Alliances and Morality in Structural Divorce
A worthy human being chooses friends according to justice. A State chooses allies according to interest. It will support a tyrant if it stabilizes a border. It will sell arms to a future enemy if it creates useful dependence. It will finance a dictator if he offers a strategic relay. This is not individual cynicism. It is systemic logic.
International relations are pre-moral by nature. They precede morality and do not recognize it as a constraint. Universal principles enter only as mobilizable rhetoric. They serve to legitimize a choice already made according to the calculation of risks and gains. When symbolic cost outweighs advantage, values are invoked. When advantage outweighs cost, reality is invoked.
Demanding ethics in alliances without transforming the responsibility structure of States is like asking a predator to adopt the diet of an herbivore. The architecture does not allow it. Language can pretend. The mechanisms do not change.
The Vertigo of Naked Truth
This is not a call for better international communication.
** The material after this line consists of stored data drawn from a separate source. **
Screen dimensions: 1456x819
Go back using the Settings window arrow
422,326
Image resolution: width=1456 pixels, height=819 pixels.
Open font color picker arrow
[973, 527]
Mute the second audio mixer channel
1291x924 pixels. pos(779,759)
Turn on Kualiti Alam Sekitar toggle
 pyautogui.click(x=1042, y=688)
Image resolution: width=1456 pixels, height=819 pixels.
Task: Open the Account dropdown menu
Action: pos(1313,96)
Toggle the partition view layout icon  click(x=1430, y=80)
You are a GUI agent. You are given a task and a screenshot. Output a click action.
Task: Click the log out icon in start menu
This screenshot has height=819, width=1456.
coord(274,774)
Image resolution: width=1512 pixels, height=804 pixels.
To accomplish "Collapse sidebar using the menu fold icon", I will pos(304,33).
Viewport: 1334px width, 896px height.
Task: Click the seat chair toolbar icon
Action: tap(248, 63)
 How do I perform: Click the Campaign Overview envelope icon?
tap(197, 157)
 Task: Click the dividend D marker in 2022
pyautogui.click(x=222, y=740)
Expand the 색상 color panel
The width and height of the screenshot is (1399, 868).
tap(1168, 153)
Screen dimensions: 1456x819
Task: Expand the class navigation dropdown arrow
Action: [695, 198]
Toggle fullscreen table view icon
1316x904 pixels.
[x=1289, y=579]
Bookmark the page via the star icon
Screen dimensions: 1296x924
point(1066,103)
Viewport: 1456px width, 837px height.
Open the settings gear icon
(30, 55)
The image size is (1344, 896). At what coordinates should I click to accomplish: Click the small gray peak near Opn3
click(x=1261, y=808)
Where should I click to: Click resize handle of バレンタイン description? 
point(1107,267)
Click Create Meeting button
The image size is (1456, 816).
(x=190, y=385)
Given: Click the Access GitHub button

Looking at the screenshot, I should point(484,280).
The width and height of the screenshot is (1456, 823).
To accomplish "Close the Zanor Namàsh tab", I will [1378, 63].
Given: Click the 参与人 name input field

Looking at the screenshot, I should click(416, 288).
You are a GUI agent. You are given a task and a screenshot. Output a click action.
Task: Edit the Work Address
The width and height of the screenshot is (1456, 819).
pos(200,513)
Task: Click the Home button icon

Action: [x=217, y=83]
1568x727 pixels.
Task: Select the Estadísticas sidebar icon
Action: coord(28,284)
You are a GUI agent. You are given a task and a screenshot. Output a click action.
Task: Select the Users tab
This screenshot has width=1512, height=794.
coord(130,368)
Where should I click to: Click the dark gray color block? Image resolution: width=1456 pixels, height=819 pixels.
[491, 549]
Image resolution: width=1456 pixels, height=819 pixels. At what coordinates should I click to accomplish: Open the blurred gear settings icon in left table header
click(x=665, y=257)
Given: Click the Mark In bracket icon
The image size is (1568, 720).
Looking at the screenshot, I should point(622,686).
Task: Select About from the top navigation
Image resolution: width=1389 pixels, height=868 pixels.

It is not a proposal for procedural reform. It is an ontological diagnosis. Civilization, as we display it, concerns primarily individuals domesticated by criminal law and social scrutiny. The collective structure remains bestial.
The thing must be named without varnish. States are abstract persons endowed with language and devoid of personal conscience. They negotiate, ally, destroy, cooperate, betray, and calculate. They produce peace as a conditional truce. They produce war as a logical continuation. They secrete official history as one secretes a useful memory.
Once this frame is admitted, many puzzles dissolve. Why public crimes go unpunished. Why victims receive apologies but no reparations. Why massacres become files. Why documented lies do not cause political collapse. The answer is simple. The sovereign scale is not subject to morality. It is subject to power relations and the patience of time.
Normative Consequences and the Point of No Return
If we want a truly civilized humanity, States must be held to a level of responsibility comparable to individuals. This means a judge above them, an independent enforcement force, a hierarchy of norms immune to the veto of the powerful, and an institutional shame that cannot be washed away with a press release. Without these elements, morality remains a set piece.
Saying this is not enough. We must acknowledge the obstacle. The very States that would have to submit to such a structure are precisely those that can prevent it. The necessary reform must be willed by those it would make vulnerable. This circularity makes the project nearly impossible and explains the persistence of moral prehistory at the sovereign level.
We can then choose between two positions. Deny the diagnosis and keep the liturgy, with its comforting illusions. Or accept it and abandon the fiction of an adult world. The second choice releases a painful lucidity. It strips international ceremonies of their power to deceive. It reveals a field of forces laid bare, without ornament.
A Conclusion Without Apparent Exit
As long as we treat States as entities above suspicion, as long as we speak of the international community without seeing the pack, as long as we mistake protocol for justice, we will remain the passive witnesses of a primitive world. True humanity will only exist when States are judged like human beings and punished like human beings. Until that becomes possible, the world will not be civilized. It never will be.
It is permissible to hope for an awakening. It is rational to note that it does not yet exist. Between the two lies our honesty. Either we consent to the fiction, or we admit that moral prehistory is not behind us. It is our present.